Guidance

for users, publishers and sysadmins

CKAN fields harvested

Introduction

This page describes the technical detail of data.gov.uk’s harvesting of CKAN datasets into data.gov.uk. More about harvesting is described here: Harvesting Data into data.gov.uk - CKAN

Core dataset fields

Field key Value guidance Example value
name If there is a clash with an existing dataset in data.gov.uk then it will be modified to have a number suffixed, to make it unique. river-levels-sussex
title Name of the dataset. No jargon allowed - this is for general public to quickly understand what the data is about. River Levels in Sussex
notes Longer description of the data, how it was collected, etc. Recorded daily from automated monitoring stations. Recorded at midday, published by 3pm the same day. Accurate to nearest centimetre.
tags Optional. Key words/phrases that describe the subject of the data.
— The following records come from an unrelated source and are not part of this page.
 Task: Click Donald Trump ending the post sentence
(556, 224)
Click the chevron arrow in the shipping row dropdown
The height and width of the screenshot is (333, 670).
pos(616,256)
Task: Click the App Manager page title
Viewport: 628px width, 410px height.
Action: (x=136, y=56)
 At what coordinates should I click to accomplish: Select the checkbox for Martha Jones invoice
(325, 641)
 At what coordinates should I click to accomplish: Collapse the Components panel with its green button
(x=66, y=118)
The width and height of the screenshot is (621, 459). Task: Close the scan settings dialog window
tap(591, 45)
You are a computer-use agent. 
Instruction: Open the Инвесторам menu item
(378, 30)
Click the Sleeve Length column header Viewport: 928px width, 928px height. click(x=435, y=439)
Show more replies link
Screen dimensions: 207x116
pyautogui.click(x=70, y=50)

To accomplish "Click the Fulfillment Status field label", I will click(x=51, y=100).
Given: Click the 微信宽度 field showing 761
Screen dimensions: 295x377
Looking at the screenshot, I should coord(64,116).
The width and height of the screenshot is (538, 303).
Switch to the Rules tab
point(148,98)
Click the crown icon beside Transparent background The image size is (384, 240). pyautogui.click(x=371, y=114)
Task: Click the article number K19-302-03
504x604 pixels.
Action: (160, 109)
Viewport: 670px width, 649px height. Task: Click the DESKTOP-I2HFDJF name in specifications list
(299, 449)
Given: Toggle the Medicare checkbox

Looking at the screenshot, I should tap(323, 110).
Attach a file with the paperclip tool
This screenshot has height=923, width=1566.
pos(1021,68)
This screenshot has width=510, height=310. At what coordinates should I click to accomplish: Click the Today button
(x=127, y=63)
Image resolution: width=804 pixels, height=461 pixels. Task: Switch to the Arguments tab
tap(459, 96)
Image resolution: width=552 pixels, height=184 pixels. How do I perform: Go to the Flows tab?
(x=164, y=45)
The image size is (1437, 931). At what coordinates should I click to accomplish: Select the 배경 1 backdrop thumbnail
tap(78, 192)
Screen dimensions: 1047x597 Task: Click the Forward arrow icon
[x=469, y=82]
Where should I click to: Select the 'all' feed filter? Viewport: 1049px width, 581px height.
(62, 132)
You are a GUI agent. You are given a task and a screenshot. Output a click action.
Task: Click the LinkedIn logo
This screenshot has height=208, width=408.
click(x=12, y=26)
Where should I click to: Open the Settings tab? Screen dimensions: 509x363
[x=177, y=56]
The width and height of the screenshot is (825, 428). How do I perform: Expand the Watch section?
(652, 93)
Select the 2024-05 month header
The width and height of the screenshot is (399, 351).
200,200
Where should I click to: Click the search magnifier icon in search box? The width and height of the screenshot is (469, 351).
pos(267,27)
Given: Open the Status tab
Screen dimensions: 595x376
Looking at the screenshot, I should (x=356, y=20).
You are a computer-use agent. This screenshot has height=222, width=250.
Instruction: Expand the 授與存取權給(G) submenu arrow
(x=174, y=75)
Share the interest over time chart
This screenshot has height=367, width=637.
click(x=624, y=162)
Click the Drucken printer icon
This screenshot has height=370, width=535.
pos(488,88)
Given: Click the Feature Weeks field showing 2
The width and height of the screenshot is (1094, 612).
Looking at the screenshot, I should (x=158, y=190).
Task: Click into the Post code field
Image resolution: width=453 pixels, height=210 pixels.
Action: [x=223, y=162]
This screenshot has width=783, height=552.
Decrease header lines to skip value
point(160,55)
Not displayed, but helps categorize it. [“transportation”, “road safety”, “accidents”, “casualties”]
license_id CKAN internal id for the data’s licence, from CKAN’s standard list of IDs. If the license isn’t in CKAN’s standard list then specify (in free-text) the name of the licence in the most standard way possible. If no standard licence is used then supply the full text of the terms of use. “uk-ogl” or “OS OpenData Licence”
Ignored by DGU:
owner_org, maintainer, maintainer_email, author, author_email, relationships
The owner_org/publisher is determined by the value given in the harvester’s settings, not the harvested dataset.  

Extras

Field key Value guidance Example value
la_service Service as listed here: http://standards.esd.org.uk/?uri=list%2Fservices More than one can be specified, separated by spaces. http://id.esd.org.uk/service/190
la_function Function as listed here: http://standards.esd.org.uk/?uri=list%2Ffunctions More than one can be specified, separated by spaces. http://id.esd.org.uk/service/437
contact-name,
contact-phone,
contact-email
Contact details for this dataset. Normally you shouldn’t specify these - instead fill them in for the publisher in data.gov.uk and the publisher’s datasets will have those details displayed. “contact-name”: “Information Handling Team”,
“contact-phone”: “0208 445 3423”,
“contact-email”: “informationhandling@dft.gsi.gov.uk”
foi-name,
foi-phone,
foi-email,
foi-web
Freedom of Information (FOI) contact details for the dataset. Normally you shouldn’t specify these - instead fill them in for the publisher in data.gov.uk and the publisher’s datasets will have those details displayed.  
temporal_coverage-from, temporal_coverage-to Gives the temporal coverage of the data. Each value can be YYYY, YYYY/MM or YYYY/MM/DD “temporal_coverage-from”: “1979-01-01”,
“temporal_coverage-to”: “2013-12-31”
mandate URLs for the exact part of legislation that brought about the collection of this dataset (or if none, the public commitment or announcement, if available.) [“http://www.legislation.gov.uk/ukpga/2014/26/section/168/enacted”]
update_frequency Example values: never, discontinued, annual, quarterly, monthly annual
unpublished Allows publishers to report data that exists but is not published false
geographic_coverage No need to specify - a better field for spatial coverage will be coming soon.  
theme-primary,
theme-secondary
Should not be included - data.gov.uk will automatically give it a theme based on keywords in the content.  

Resources

Field key Value guidance Example value
name Text to describe the resource. Toilet spreadsheet
date Date the resource applies to. Format: YYYY or YYYY/MM or YYYY/MM/DD. A dataset’s resources should all have a date value or none should. 2014/12
url URL to the file, webpage or API. It is not good enough to simply link to a page of links to the data - all the direct links to the data files must be supplied separately. https://open.barnet.gov.uk/dataset/d7384c92-5828-41a3-9d12-36d6db5c192f/resource/3e9934ac-492a-4042-971c-fe49bd9ca7e7/download/publictoiletsabfv3.0.csv
format File format. e.g. CSV, XLS, PDF, RDF, SHP, HTML, SPARQL, API. Don’t mention if a file is zipped - just the format inside the zip. CSV
resource_type If it is data, then: file or api Otherwise: documentation file
schema_url URL of the machine-readable schema that the data conforms to. If it is not a standard format then leave blank. See: Appendix E - Local Authority data schemas http://schemas.opendata.esd.org.uk/publictoilets/PublicToilets.json?v=0.41
schema_type The type of schema specified in schema_url. Examples: csvlint or xsd csvlint

Local Authorities in particular should make sure they fill in the la_service, la_function, schema_type and schema_url fields.